Opinión

Feminismo burgués (I) – Situación de la mujer: antecedentes históricos


mujeres-campesinasPor: María José Alvarado Ron. (*)

Especial para TP

«¿En qué se funda la familia actual, la familia burguesa? En el capital, en el lucro privado.». Manifiesto del Partido Comunista (Marx y Engels, 1848)

El sistema capitalista basado en la propiedad privada sobre los medios de producción está llamado a tener fin y a ser sustituido por el socialismo-comunismo. En el marco de la batalla política-ideológica contra la explotación del hombre por el hombre, el problema de la mujer y su emancipación es reflejo de la profundización de la lucha de clases.

Aquellos pocos que conservan las riquezas en sus manos se han encargado de transfigurar como natural la esclavitud femenina acentuando su condición de doble explotada: mujer de hogar, madre, esposa y trabajadora.

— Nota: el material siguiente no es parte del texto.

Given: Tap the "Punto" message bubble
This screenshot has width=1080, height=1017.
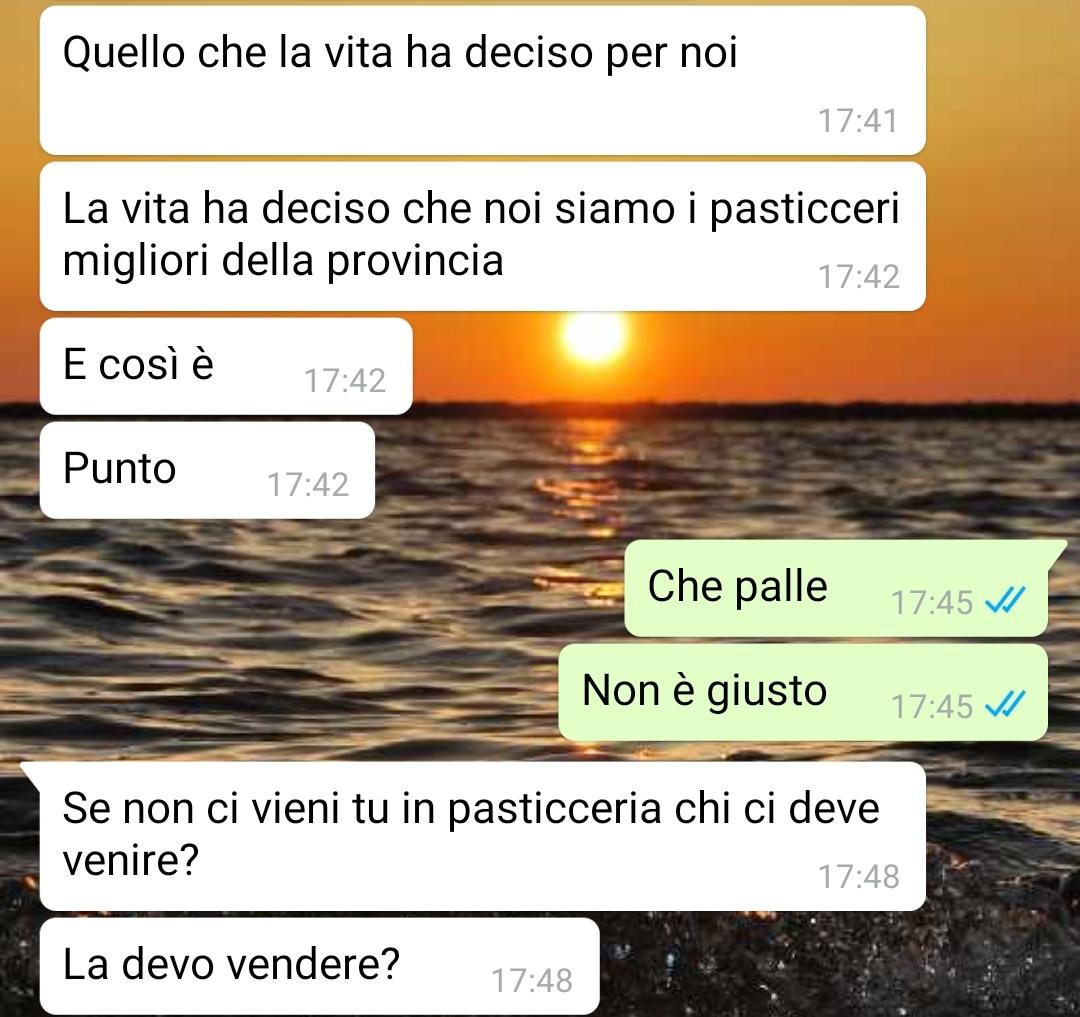Looking at the screenshot, I should (207, 470).
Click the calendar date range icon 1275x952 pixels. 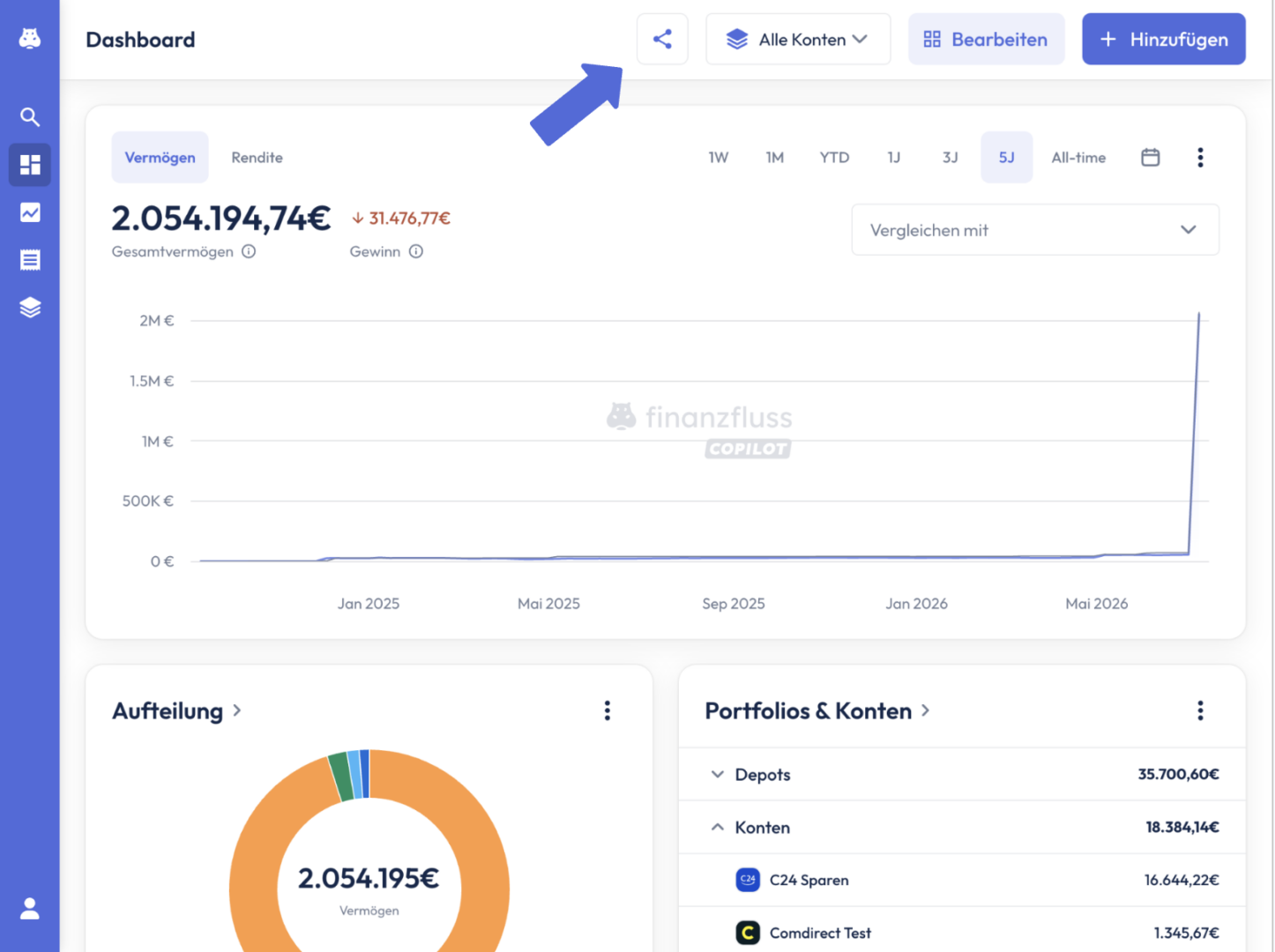click(1150, 157)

Sin embargo, la condición de la mujer no fue siempre la de sumisión y dependencia económica del hombre.

La mujer y el matriarcado

Durante el período de la historia que comprendió la propiedad colectiva de los medios de producción, la familia se constituía en gens, es decir, en grupos de hombres y mujeres que, al principio, constó de unas decenas de individuos enlazados por vínculos de parentesco consanguíneo en línea materna. Sólo la madre sabía quiénes eran sus hijos ya que no todos eran de un mismo padre.

A través del matriarcado, fue la mujer la que ocupó una situación dominante en la comunidad primitiva: ejerció la función de cabeza de familia y la trasmisora de parentesco. Sin embargo, no hay que confundir el matriarcado con una supremacía de la mujer sobre el hombre. El matriarcado significó para la comunidad primitiva la posición social de ambos sexos: determinada de acuerdo a sus capacidades.

Patriarcado

Como consecuencia del crecimiento de la productividad del trabajo y la aparición del plusproducto, surge la tendencia a la individualización de la producción. Se separan las haciendas familiares dando lugar al trabajo individual y éste a su vez engendra la propiedad privada sobre los medios de producción en contraposición a la propiedad colectiva de la comunidad gentilicia.

El surgimiento y desarrollo de la propiedad privada y la división social del trabajo condujo a la desigualdad económica, la explotación del hombre por el hombre y la familia monogámica.

El predominio del hombre se apoya en su necesidad de procrear hijo y poseer la paternidad indiscutible sobre los mismos. Esta creciente necesidad de paternidad se demanda porque serán sus hijos quienes, como herederos directos, han de poseer, algún día, todos los bienes del padre.

El derrocamiento del derecho materno –nos comenta Engels– fue la gran derrota histórica del sexo femenino en todo el mundo”. Entonces, la mujer fue relegada al papel de servidora del hogar, mientras el hombre se aferró a encabezar la familia y las riendas del hogar. La mujer fue convertida  en esclava de la lujuria del hombre e instrumento de reproducción.

De esta manera, prosigue Engels: “la primera división del trabajo es la que se hizo entre el hombre y la mujer para la procreación de hijo (…) el primer antagonismo de clase que apareció en la historia coincide con el desarrollo del antagonismo entre el hombre y la mujer en la monogamia; y la primera opresión de clases, con la del sexo femenino por el masculino.